Monday, September 17, 2007

The Nature of Love

"Alex’s final words were: “I love you.”

There is no doubt that Alex had a keen awareness of the situations in which that sentence is appropriate — that is, at the end of a message at the end of the day. But to say whether Alex loved the human who taught him, we’d have to know if he had a separate conceptual grasp of what love is, which is different from understanding the context in which the word occurs. By any performative standard — knowing how to use the word properly — Alex loved Dr. Pepperberg."

Verlyn Klinkenborg, NY Times Editorial


The linked article raises some interesting thoughts about the abilities of animals to actually think. But the editorial raised the question of "grasp[ing] what love is," a concept I have just recently covered in my devotional reading. Just what is love?
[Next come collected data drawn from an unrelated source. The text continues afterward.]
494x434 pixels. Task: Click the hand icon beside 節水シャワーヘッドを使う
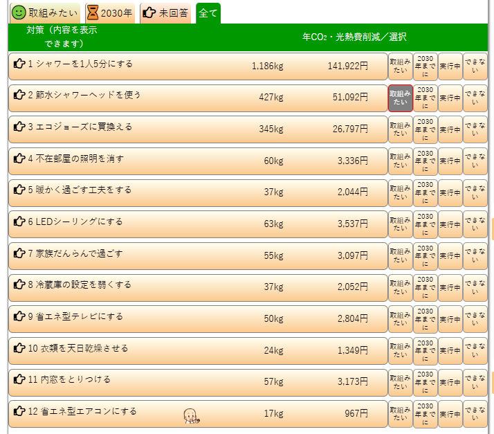point(19,96)
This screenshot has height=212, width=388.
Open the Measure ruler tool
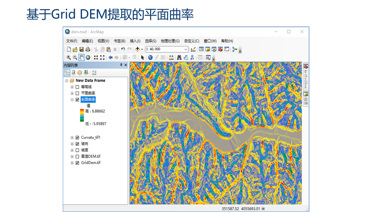[171, 57]
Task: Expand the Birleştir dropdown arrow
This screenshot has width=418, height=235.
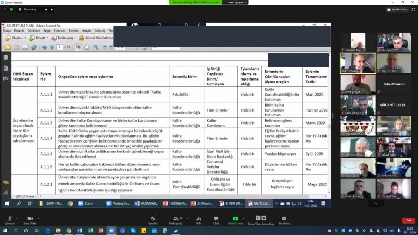Action: coord(47,38)
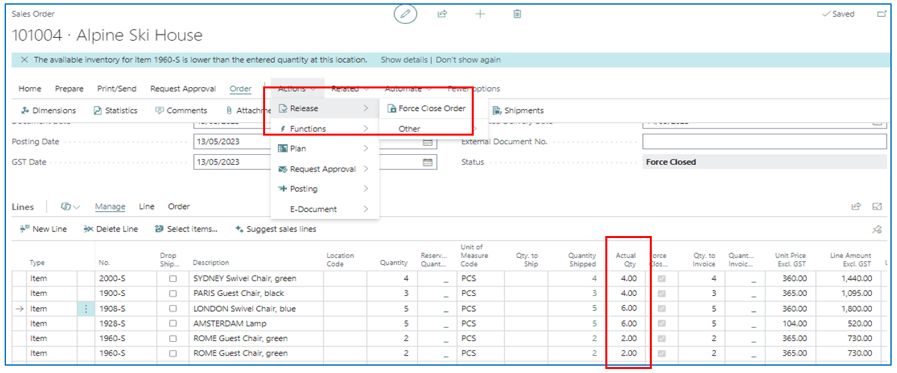The height and width of the screenshot is (373, 897).
Task: Toggle Drop Shipment for SYDNEY Swivel Chair
Action: click(x=173, y=279)

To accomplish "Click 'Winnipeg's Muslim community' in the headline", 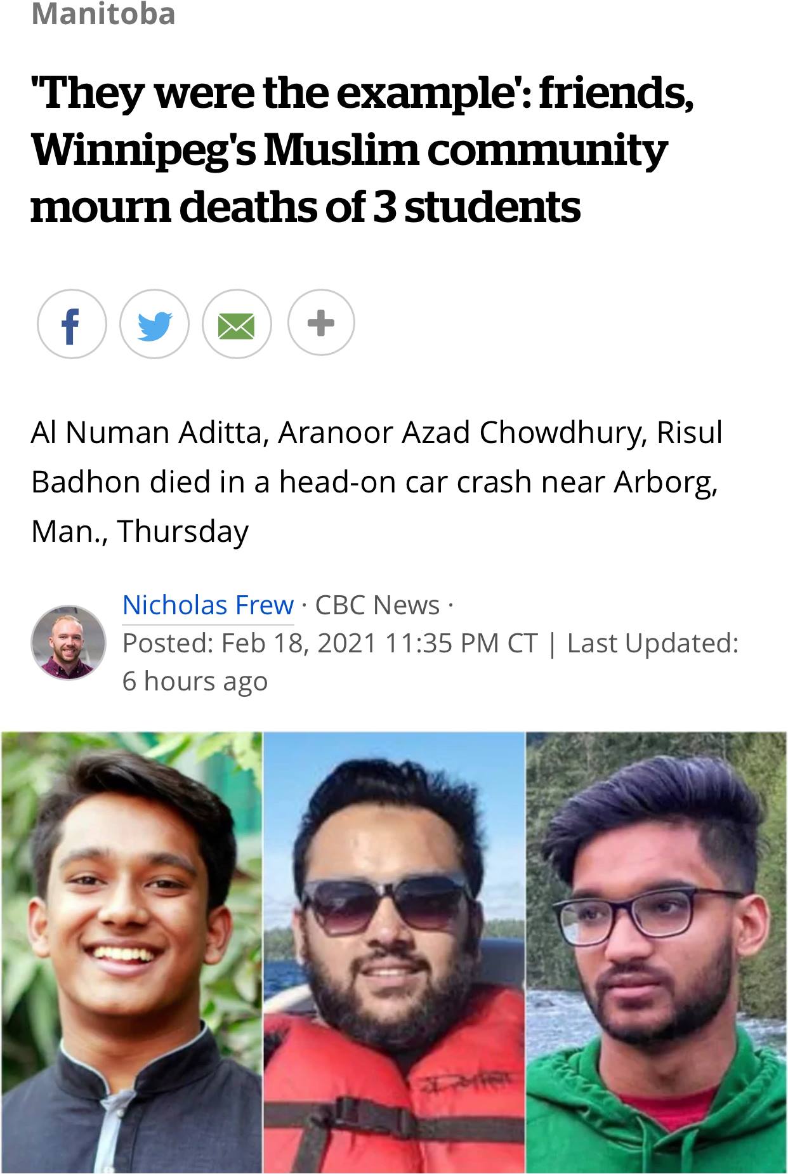I will point(349,150).
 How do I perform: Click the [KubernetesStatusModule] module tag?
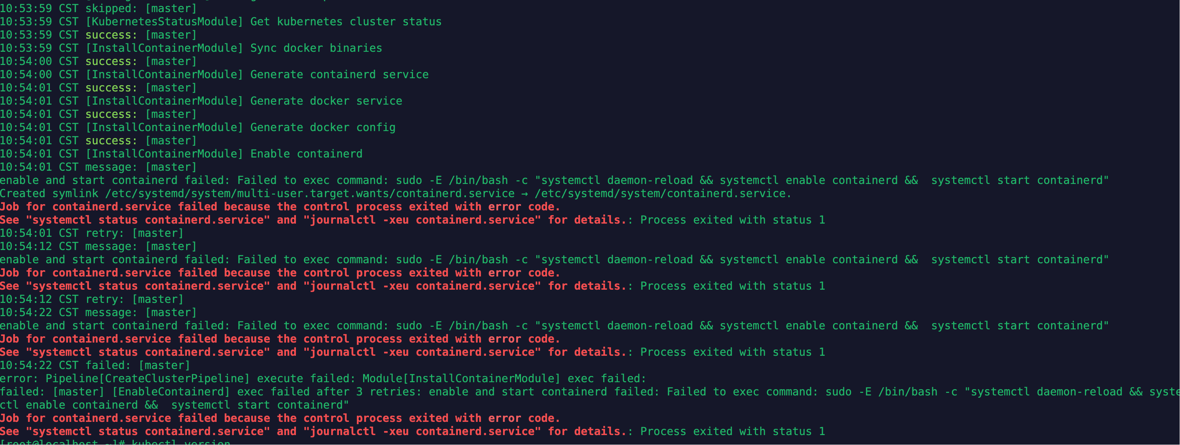click(164, 22)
The best description of Christian love is in I Corinthians 13:4-7 (my own translation):

This love suffers long, for it is kind. This love is not envious. This love does not brag and it is not arrogant. It is not rude, for it is not self-seeking. It is not irritable, for it does not think on bad things. It does not rejoice when it sees evil, but rejoices when it sees the truth. It bears all things, believes all things, expects all things, and it keeps itself under control.

This is of course "charity," or sacrificial love. Alex the parrot certainly displayed an affection for his trainer, as does my cat towards me. Dr. Pepperberg spent thirty years with this one bird, teaching it concepts of colors and shapes, and even, it seems, numbers. Surely, then the filial relationship was established. The bird, though, was just too selfish to know "agape" love. This sacrificial love is known ONLY among men and with God.